Version 3, last updated by Mirco Dotta at December 15, 2011 08:37 UTC
Multi-modules use cases with Maven
[Is this fixed with the latest release of the Scala IDE??]
- This page goal is to describe how Scala IDE is expected to work with a multi-modules project. The main focus is brought on incremental changes and recompilation between modules.
Eclipse configuration
For the sake of simplicity, we will consider the following Eclipse installation:
- Eclipse 3.7 Indigo
- Scala-IDE 2.0.0-beta8
- m2e eclipse 1.0, comming with Indigo
- m2e-scala 0.3.0, see https://www.assembla.com/spaces/scala-ide/wiki/With_M2Eclipse
Project Configuration
On file system
The whole point is to have at least 2 dependants modules, on two dependant system.
.
├── scala-ide-interproject1
│ ├── module1A
│ │ ├── pom.xml
│ │ ├── src/main/scala/samples/module1A/Api1.scala
│ │ └── target/...
│ ├── module1B
│ │ ├── pom.xml
│ │ ├── src/main/scala/samples/module1B/Impl1.scala
│ │ └── target
│ └── pom.xml
└── scala-ide-interproject2
├── module2C
│ ├── pom.xml
│ ├── src/main/scala/samples/module2C/Main.scala
│ └── target
└── pom.xml
Main use Impl1 which is an implementation of Api1.
On Eclipse
Download the project on github https://github.com/fanf/scala-ide-interproject, and then use "Import... Maven -> Existing maven project" to import them all.
Maven should be configured to hide module on parent ( menu Windows > Preferences > Maven > "Hide folders of physically nested modules").
Maven workspace dependency resolution must be activated for each modules. Its the default, but you can check that in each project's contextual menu (right click on project on explorer wiew), you see Maven > Disable Workspace Resolution.
The result should look like:
Expected behaviour
- Wished behaviour:
- a modification on Impl1 only rebuild it, not Main, but executing Main see the modified code
- a modification on Api1 display error on Imp1 and Main (but not the full Module2C)
- a modification on Api2 only rebuild Module1A
- a modification on Api3 only rebuild Impl3 (not full module1B)
- a "clean all" rebuild all modules WITH the correct last source for each, i.e if the "clean all" follows a modification on Api1, Main see it.
- Acceptable behaviour:
- a modification on any module trigger the rebuild of all module depending upon it WITH the correct last source for each source
- a "clean all" rebuild all modules WITH the correct last source for each, i.e if the "clean all" follows a modification on Api1, Main see it.
- We-can-do-with-it behaviour
- a modification on any module only rebuild-it and does not trigger a build of other module
- a "clean all" rebuild all modules WITH the correct last source for each, i.e if the "clean all" follows a modification on Api1, Main see it.
Current status
Well, even the worst case does not work correctly. Currently, depending of the modification (add/remove methods, change number or types of parameters, add/remove classes, etc) , the alignement between planets, and others clear criteria, what we see is:
- on a modification on Api1, no rebuild at all for dependant projects
- on a modification on module1A, module1B and module2C see a lots of false errors
- on a modification on Api1, a rebuild of other module is triggered but without the last source version of Api1, forcing to clean them, again (for modification on module1B), and again (for module2C), each time with dependant build triggered.

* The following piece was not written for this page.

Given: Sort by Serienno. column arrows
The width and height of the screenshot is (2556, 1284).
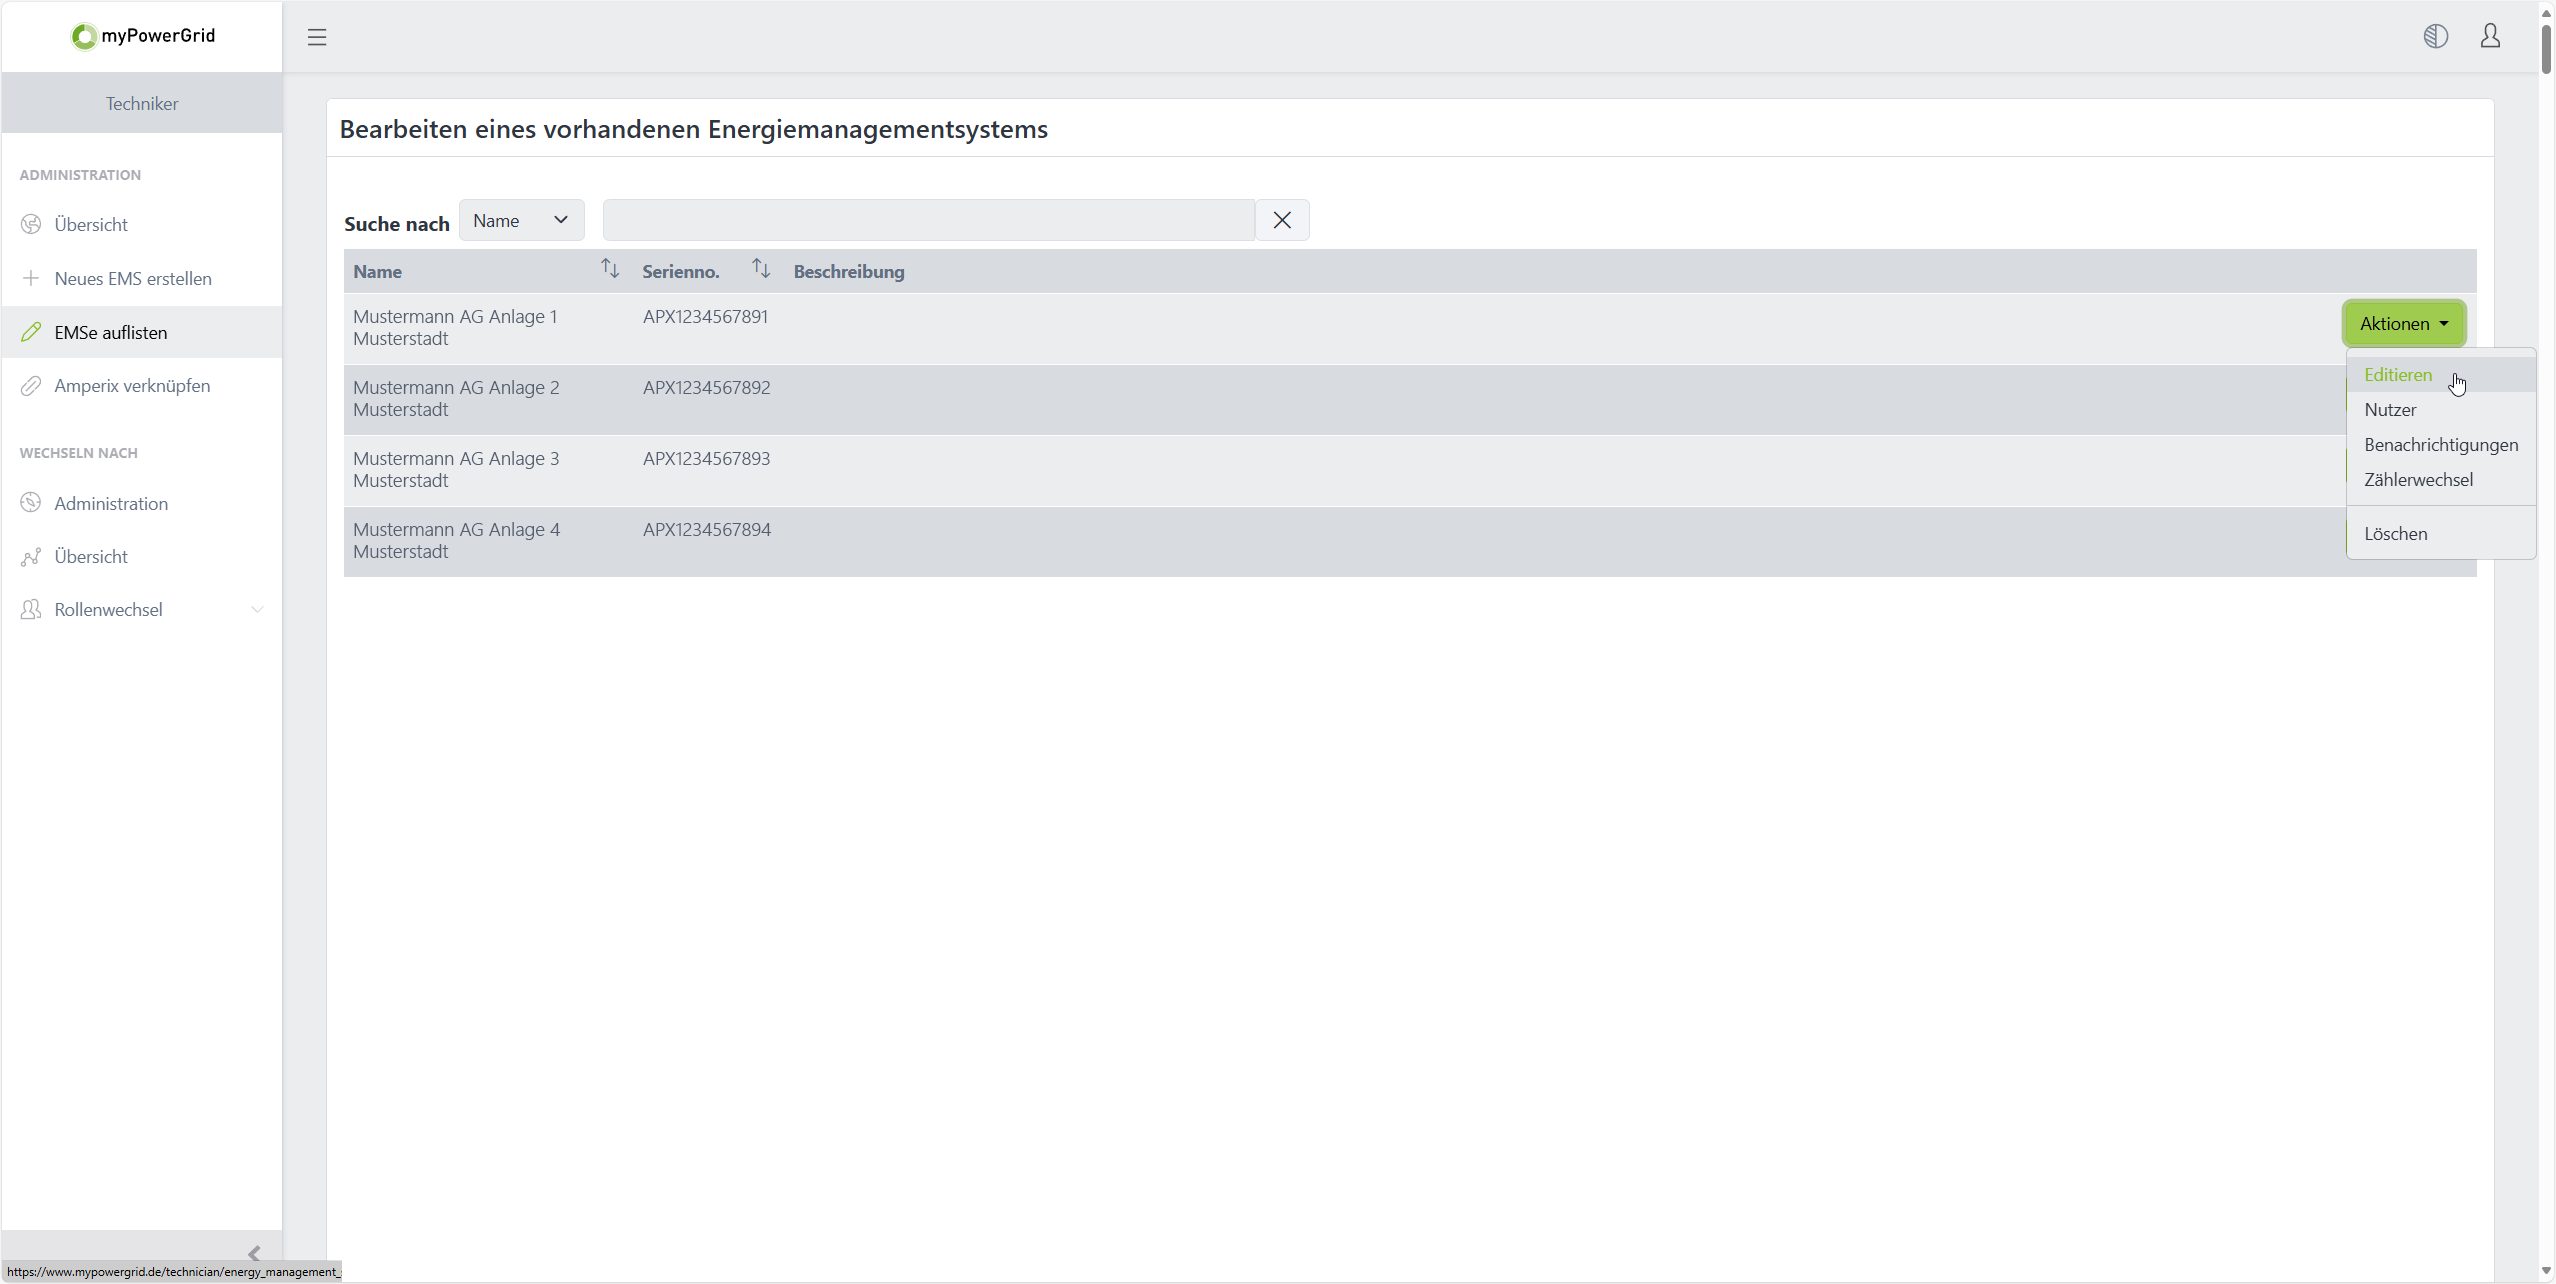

The last behaviour is the worst imaginable behaviour: in a large mulit-project workspace, with lots of modules, a modification in a deep dependency will trigger a rebuild of a lot of modules, but with error, and a lot of clean/build/clean is needed before seing the modified source reach the main project. When builds take seveal minutes, that just a bunch of time lost.